Enhancements, clarifications, refinements for C++ code
* The following rule checks for C have been extended to also consider
  identifiers from C++ code as potential naming conflicts:
  * distinct-extern (CERT.DCL.40, ISO17961.funcdecl, M2012.5.1)
  * distinct-identifiers-macros (M2012.5.5)
  * identifier-unique-extern (M.5.7, M2012.5.8, X.C.NAM.5)
  * identifier-unique-extern-relaxed (X.C.NAM.5)
  * identifier-unique-macro (M.5.7)
  * identifier-unique (M.5.7)
  * identifier-unique-relaxed (X.C.NAM.5)
  * static-identifier-reuse (M.5.5, M.5.7, M2012.5.9)
* The rule check ambiguous-identifiers (AUTOSAR.2.10.1M, M2008.2.10.1)
  has been extended to also consider identifiers from C code
  as potential naming conflicts.

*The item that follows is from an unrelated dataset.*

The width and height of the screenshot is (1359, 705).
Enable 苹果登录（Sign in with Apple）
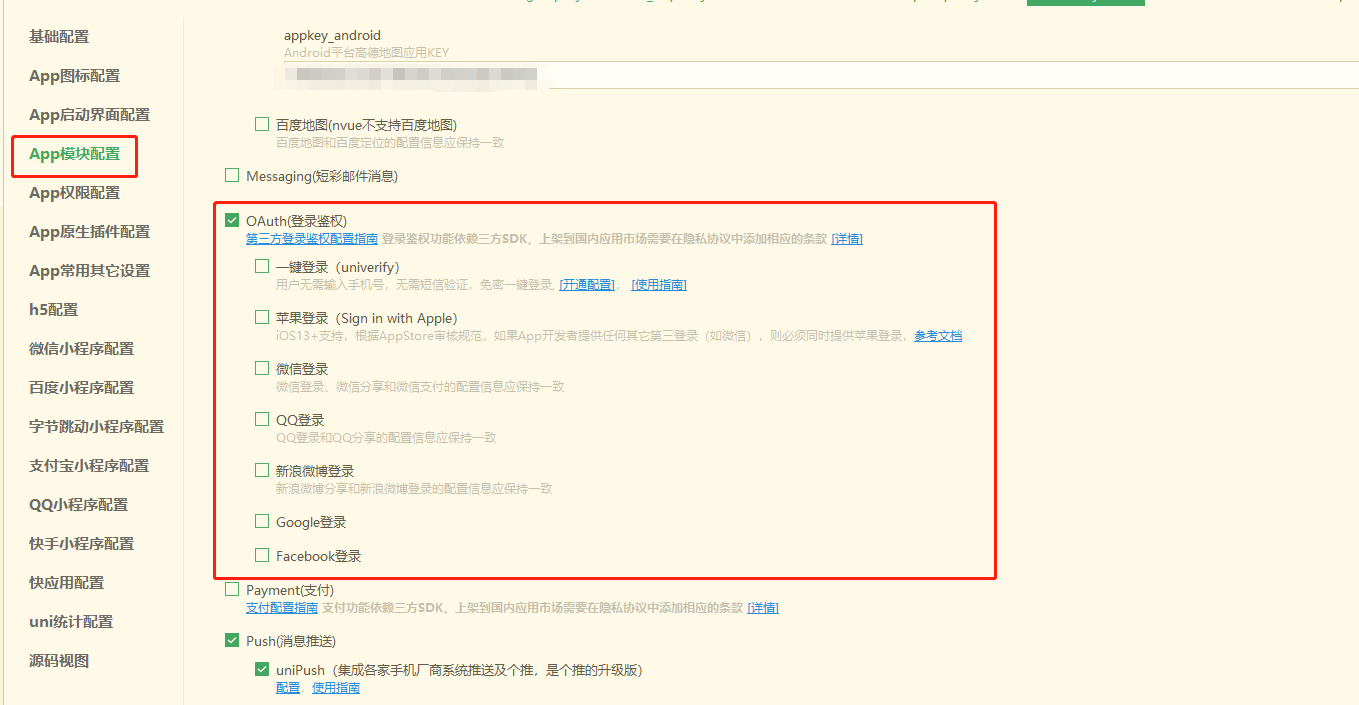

It also no longer warns about
  identifiers in files excluded from rule checks.
* Removed false negatives and false positives for the check
  bad_function (AUTOSAR.15.5.2A, AUTOSAR.18.9.1A, AUTOSAR.26.5.1A,
* Removed false negatives for:
  * integral-type-name (AUTOSAR.3.9.1A, M2008.3.9.2) which failed
    to report type (signed/unsigned) long long in C++ code;
  * alignas, atomic-qualifier, atomic-specifier, floating-type-name,
    integral-type-name, integral-type-name-extended, long-double,
    pointer-attribute, restrict, wchar-t, which were not applied
    to the operand of sizeof.
* Removed false positives for the checks:
  * multiple-output-values (AUTOSAR.8.4.4A),
    c-style-cast (AUTOSAR.5.2.2A, M2008.5.2.4),
    implicit-non-void-lambda-return-type (AUTOSAR.5.1.6A), and
    function-return-unused (M2008.0.1.7, AUTOSAR.0.1.2A)
    in dependent contexts
  * member-function-missing-const and member-function-missing-static
   (M2008.9.3.3, AUTOSAR.9.3.3M) to no longer report violations
    in classes with dependent bases
  * conditional-as-sub-expression (AUTOSAR.5.16.1A) with non-trivial
    data types
  * clean-global-namespace (M2008.7.3.1, AUTOSAR.7.3.1M) reported
    for parameters within function types
  * incomplete-data-member-construction (AUTOSAR.12.1.1A)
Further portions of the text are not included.